▶ **RECORD EXCERPTS**
----

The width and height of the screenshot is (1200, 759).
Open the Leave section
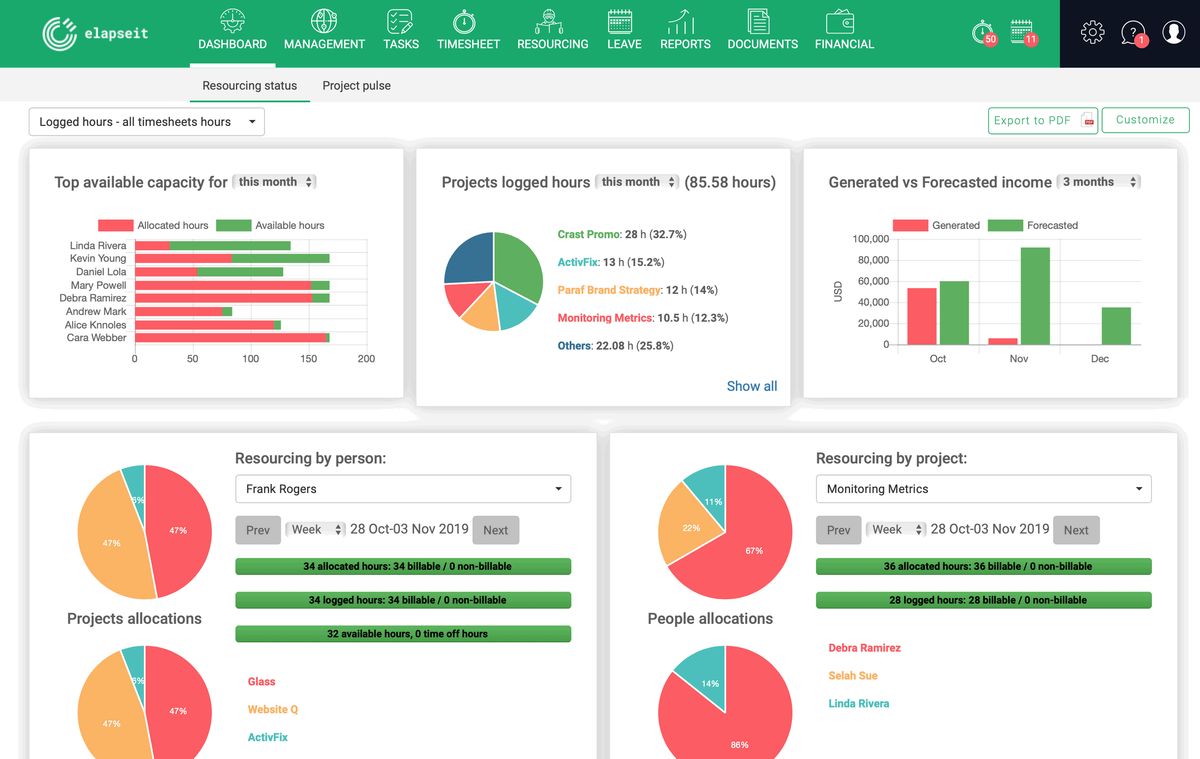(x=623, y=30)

----

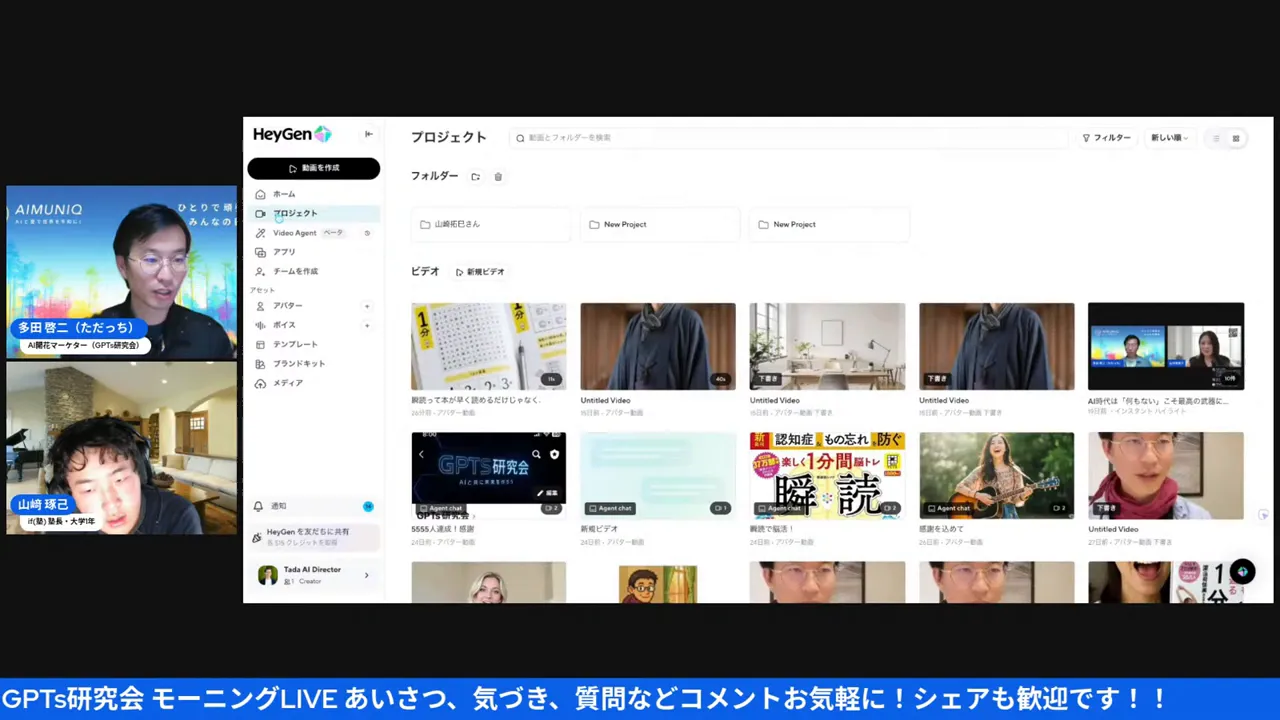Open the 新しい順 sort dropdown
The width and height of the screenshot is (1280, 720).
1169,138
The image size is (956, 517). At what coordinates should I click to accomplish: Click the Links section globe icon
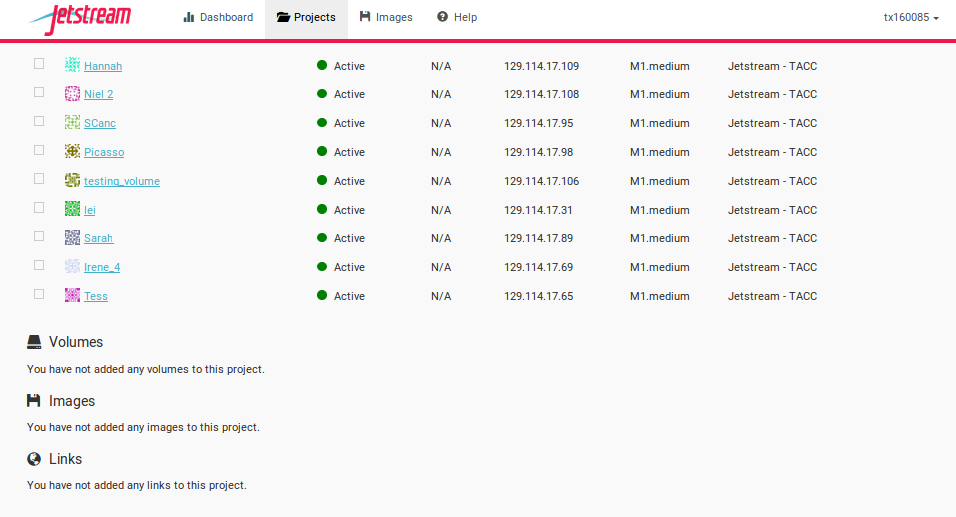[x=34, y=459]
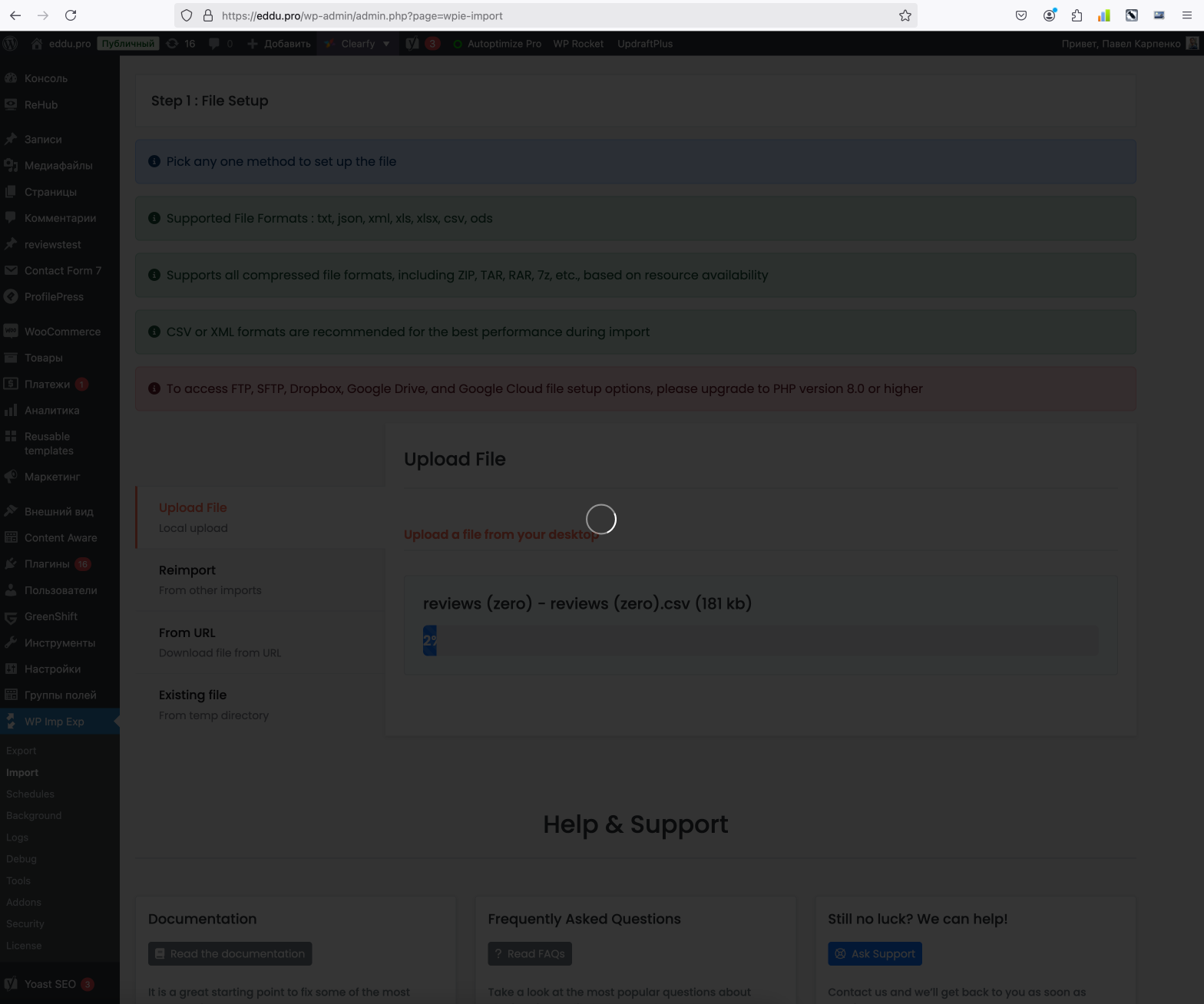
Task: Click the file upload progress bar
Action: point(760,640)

----

▶ **DIRECTIONS**
Rewrite the lines starting with the line with "The width and height of the screenshot is (1200, 759)." and going on through the line with "(x=623, y=30)", changing "Leave" to "Attendance" and keeping everything else the same. Don't include the pictures.

▶ **REPLY**
The width and height of the screenshot is (1200, 759).
Open the Attendance section
(x=623, y=30)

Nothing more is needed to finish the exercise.